── ИСТОЧНИК ──
Напомню: с большой последовательностью Баткин отстаивает мысль о том, что о человеческой личности и индивидуальности как о суверенном субъекте, сознательно творящем свою судьбу и руководствующемся при этом относительно разработанной и принятой в обществе концепцией личности, можно говорить
только применительно к периодам Новой и Новейшей истории Европы. Что же касается всех без исключения предшествующих стадий истории, от так называемых примитивных до конца Средневековья, то, по Баткину, на их протяжении отсутствовали как регулятивная идея личности, так и ее конкретные воплощения. Индивид (Баткин противопоставляет понятия «индивид» и «личность» как качественно несоизмеримые) в этих «доличностных» обществах был всецело включен в плотную и всеобъемлющую сеть религиозно-нравственных и социально-правовых нормативов и поступал в соответствии с теми требованиями, какие предъявляли к нему его статус, сословие и группа. По Баткину, было бы тщетно искать понятие «личность» в античном, раннехристианском и средневековом обществах. Самодовлеющая личность возникает, по его убеждению, лишь в складывающемся буржуазном обществе, которое впервые предоставляет человеку свободу выбора собственного поведения.
───
── ИСХОДНЫЕ МАТЕРИАЛЫ ──
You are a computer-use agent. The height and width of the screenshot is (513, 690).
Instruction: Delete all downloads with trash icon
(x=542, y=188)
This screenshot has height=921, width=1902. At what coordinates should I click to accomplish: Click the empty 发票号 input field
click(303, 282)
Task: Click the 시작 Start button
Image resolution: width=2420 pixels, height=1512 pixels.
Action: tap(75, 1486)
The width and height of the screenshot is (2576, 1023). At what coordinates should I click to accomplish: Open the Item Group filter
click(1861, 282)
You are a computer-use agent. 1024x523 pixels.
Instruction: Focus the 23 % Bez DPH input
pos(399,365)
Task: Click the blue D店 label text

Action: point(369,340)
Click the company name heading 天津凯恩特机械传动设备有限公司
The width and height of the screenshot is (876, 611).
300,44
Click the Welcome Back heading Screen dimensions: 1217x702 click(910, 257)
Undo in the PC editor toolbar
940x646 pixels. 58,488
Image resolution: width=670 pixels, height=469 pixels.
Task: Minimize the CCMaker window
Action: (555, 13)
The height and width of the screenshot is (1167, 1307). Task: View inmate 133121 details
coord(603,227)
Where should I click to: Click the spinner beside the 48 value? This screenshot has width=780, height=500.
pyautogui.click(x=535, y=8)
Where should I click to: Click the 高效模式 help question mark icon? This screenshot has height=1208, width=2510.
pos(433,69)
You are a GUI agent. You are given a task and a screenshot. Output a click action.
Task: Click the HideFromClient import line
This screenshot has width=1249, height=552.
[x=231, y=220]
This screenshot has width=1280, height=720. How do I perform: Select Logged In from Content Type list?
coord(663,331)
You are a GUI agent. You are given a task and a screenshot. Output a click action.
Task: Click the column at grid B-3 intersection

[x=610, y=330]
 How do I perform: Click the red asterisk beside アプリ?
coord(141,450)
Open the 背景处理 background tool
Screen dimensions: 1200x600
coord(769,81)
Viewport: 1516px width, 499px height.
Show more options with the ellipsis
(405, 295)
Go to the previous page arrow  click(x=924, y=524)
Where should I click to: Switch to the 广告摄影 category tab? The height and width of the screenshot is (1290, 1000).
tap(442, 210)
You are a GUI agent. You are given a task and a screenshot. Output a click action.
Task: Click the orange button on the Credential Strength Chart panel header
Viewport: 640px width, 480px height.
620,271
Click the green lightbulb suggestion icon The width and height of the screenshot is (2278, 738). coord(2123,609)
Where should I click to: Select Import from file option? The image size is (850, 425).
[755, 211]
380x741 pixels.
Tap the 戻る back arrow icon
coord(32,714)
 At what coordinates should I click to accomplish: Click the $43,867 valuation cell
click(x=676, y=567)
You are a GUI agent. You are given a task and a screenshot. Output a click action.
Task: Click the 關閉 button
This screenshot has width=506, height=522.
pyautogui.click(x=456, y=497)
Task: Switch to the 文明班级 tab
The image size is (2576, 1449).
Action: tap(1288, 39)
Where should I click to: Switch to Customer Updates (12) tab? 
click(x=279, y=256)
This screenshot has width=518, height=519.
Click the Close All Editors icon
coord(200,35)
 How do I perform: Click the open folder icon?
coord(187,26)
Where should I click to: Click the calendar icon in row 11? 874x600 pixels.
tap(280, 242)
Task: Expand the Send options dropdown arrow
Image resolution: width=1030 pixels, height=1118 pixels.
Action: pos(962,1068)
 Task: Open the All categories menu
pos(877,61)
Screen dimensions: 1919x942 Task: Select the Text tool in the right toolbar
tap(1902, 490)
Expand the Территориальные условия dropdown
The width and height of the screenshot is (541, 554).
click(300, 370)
───
> [ЧТО СДЕЛАТЬ]
A – Перепишите полностью текст о понятии личности у Баткина, ничего в нем не меняя.
B – Умножьте на 2,6 все координаты в ответах той части записей, что идет от их начала до строки с «click(1861, 282)» включительно, и округлите результаты до целых (половины — в большую сторону). Выведите заново только эту часть целиком, вместе с запросами.

> [ОТВЕТЫ ПО ЗАДАНИЯМ]
A –
Напомню: с большой последовательностью Баткин отстаивает мысль о том, что о человеческой личности и индивидуальности как о суверенном субъекте, сознательно творящем свою судьбу и руководствующемся при этом относительно разработанной и принятой в обществе концепцией личности, можно говорить
только применительно к периодам Новой и Новейшей истории Европы. Что же касается всех без исключения предшествующих стадий истории, от так называемых примитивных до конца Средневековья, то, по Баткину, на их протяжении отсутствовали как регулятивная идея личности, так и ее конкретные воплощения. Индивид (Баткин противопоставляет понятия «индивид» и «личность» как качественно несоизмеримые) в этих «доличностных» обществах был всецело включен в плотную и всеобъемлющую сеть религиозно-нравственных и социально-правовых нормативов и поступал в соответствии с теми требованиями, какие предъявляли к нему его статус, сословие и группа. По Баткину, было бы тщетно искать понятие «личность» в античном, раннехристианском и средневековом обществах. Самодовлеющая личность возникает, по его убеждению, лишь в складывающемся буржуазном обществе, которое впервые предоставляет человеку свободу выбора собственного поведения.

B –
You are a computer-use agent. The height and width of the screenshot is (513, 690).
Instruction: Delete all downloads with trash icon
(x=1409, y=489)
This screenshot has height=921, width=1902. At what coordinates should I click to accomplish: Click the empty 发票号 input field
click(788, 733)
Task: Click the 시작 Start button
Image resolution: width=2420 pixels, height=1512 pixels.
Action: tap(195, 3864)
The width and height of the screenshot is (2576, 1023). At what coordinates should I click to accomplish: Open the Item Group filter
click(4839, 733)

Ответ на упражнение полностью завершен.